Video: Engelland on Vegas coming together, Stanley Cup Final
If you hopped in a cab 10 minutes later, rode west on Tropicana Avenue, turned into The Orleans Hotel & Casino, and went around back, you would have found one of the places he used to play: Orleans Arena. Unlike the new, sleek T-Mobile Arena, the old, New Orleans-style building was hosting a high school graduation ceremony.
The first time Engelland played for an expansion team in this city, he played for Las Vegas of the ECHL. It was 2003-04. He was 21 years old then. He went to training camp with Lowell of the American Hockey League, got demoted to Las Vegas, and started the season there. He ended up shuttling between Nevada and Massachusetts, playing 35 games for Las Vegas and 26 for Lowell. His home in Las Vegas was whatever apartment he was in.
"You live in one and then get called up and come back and go to another one," he said.
How many to an apartment? Two? Three?
"Depends on the night, I guess," he said, smiling.
The team didn't have a real weight room, so the players would work out at Gold's Gym up the street, Engelland wrote in The Players' Tribune on Oct. 24. They'd walk to an Irish bar called McMullan's after games because they were making $500 a week and the team had worked out a deal: free meal with a $5 tip. He wrote he probably ate 500 shepherd's pies there.
Nicknamed the Wranglers, the team had what it called a "Midnight Roundup," a 12 a.m. game designed to draw casino workers who worked odd hours.
"Thought it would be a little different, but once you got in the rink, it's Vegas," Engelland said, smiling. "You can't tell the time."
It was a great time. The Wranglers were eighth in the 31-team league in attendance, averaging 4,981 fans per game. He was living in Las Vegas and getting paid to play hockey.
"You're just happy you're still playing," Engelland said. "You go back to the summer before. You're starting to think about what the heck you're going to do after hockey, after junior, and just to have the opportunity to play at 21 anywhere was pretty special. So you're just trying to do what you can to keep it going."
Engelland kept it going the next season in Las Vegas.
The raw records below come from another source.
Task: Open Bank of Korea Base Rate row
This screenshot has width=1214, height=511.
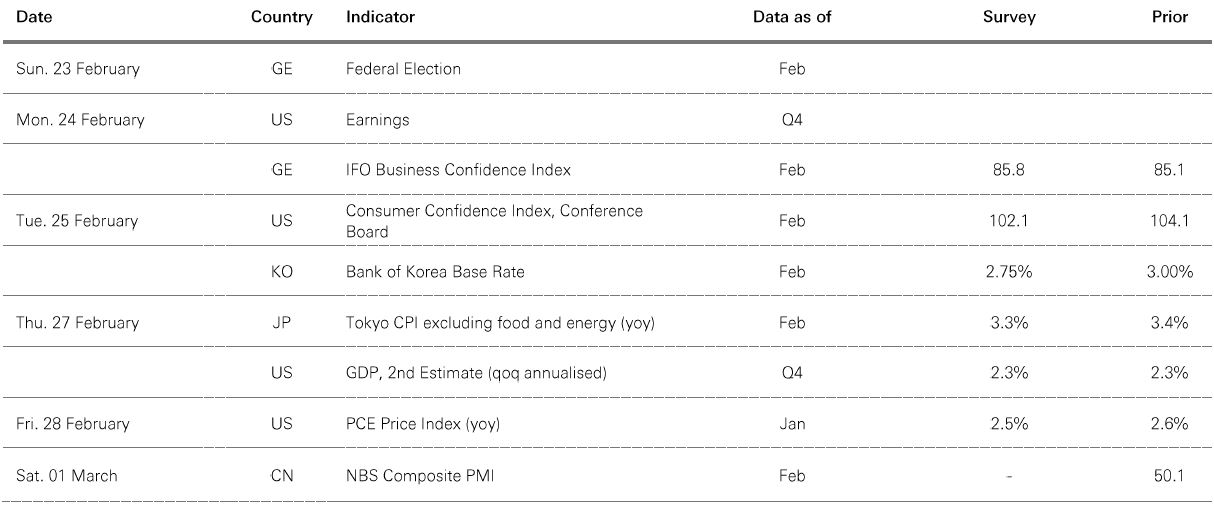Action: 607,272
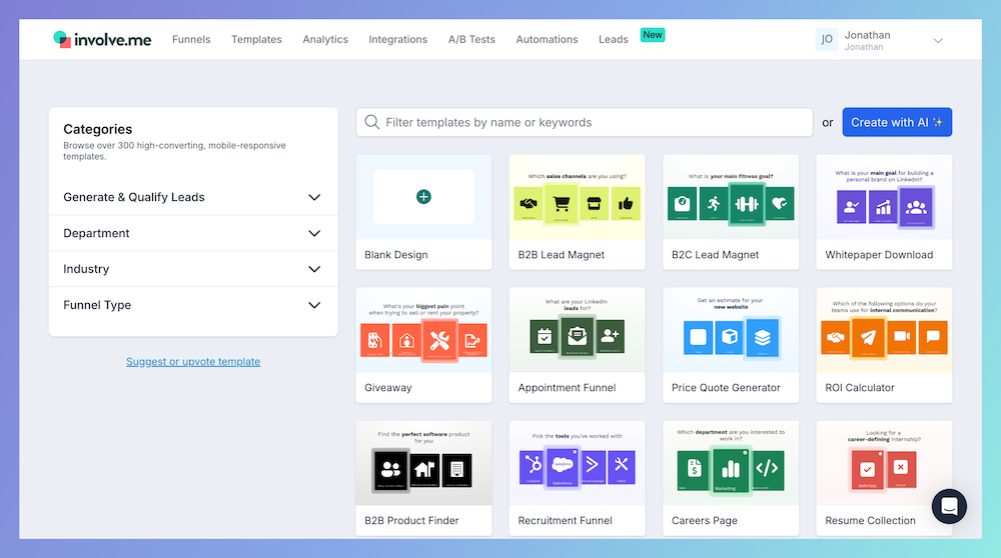
Task: Click the Create with AI button
Action: (896, 123)
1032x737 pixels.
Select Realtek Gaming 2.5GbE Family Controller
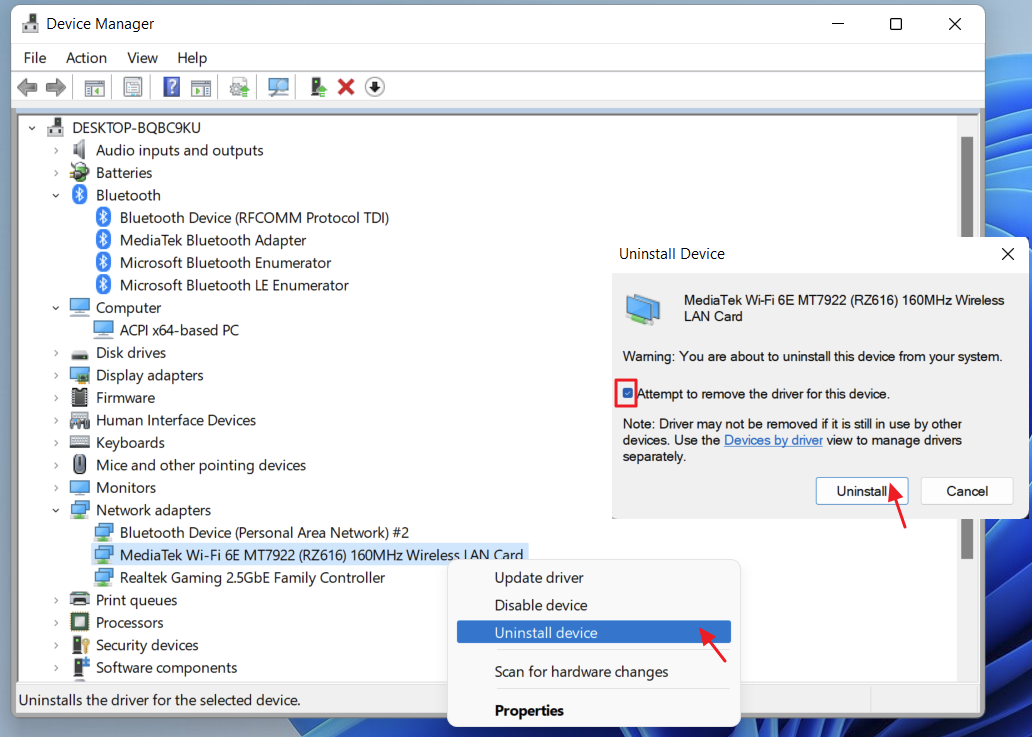(x=252, y=578)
Then the following season with South Carolina of the ECHL and Hershey of the AHL. Then the following season with Reading of the ECHL and Hershey of the AHL. Then the following three seasons with Wilkes-Barre/Scranton of the AHL.
It wasn't until 2010-11, when he was 28 and had played 148 games in the ECHL and 338 games in the AHL, that he established himself in the NHL with the Pittsburgh Penguins. It wasn't until this season that he averaged as much as 20:17 of ice time and produced as many as 23 points (five goals, 18 assists). It hasn't been until now, after 548 regular-season NHL games and another 43 in the Stanley Cup Playoffs, that he's had the chance to play for the Cup.
Funny how life works sometimes. Engelland met the woman who would become his wife, Melissa, at McMullan's while playing for Las Vegas in the ECHL. They had their kids in Las Vegas and lived there in the offseason. No more apartments. They have a four-bedroom house with a pool. The NHL awarded Las Vegas a franchise, and the Golden Knights selected Engelland from the Calgary Flames in the 2017 NHL Expansion Draft.
Engelland works out in the summer with Ross McMullan, the son of Brian and Lynn McMullan, the owners of McMullan's. Ross is a defenseman for Wheeling of the ECHL. Once in a while in the summer, Engelland and his workout group will stop by McMullan's. Once in a while this season, the Golden Knights have stopped by too. Behind the bar on Sunday was a Golden Knights jersey, a #VegasStrong rally towel and other Vegas items.
"We were just back there a couple nights ago for some music and stuff," Engelland said.
So far, yet so close. It's the NHL, and it's the Stanley Cup Final, and it's still the same guy in the same place: home.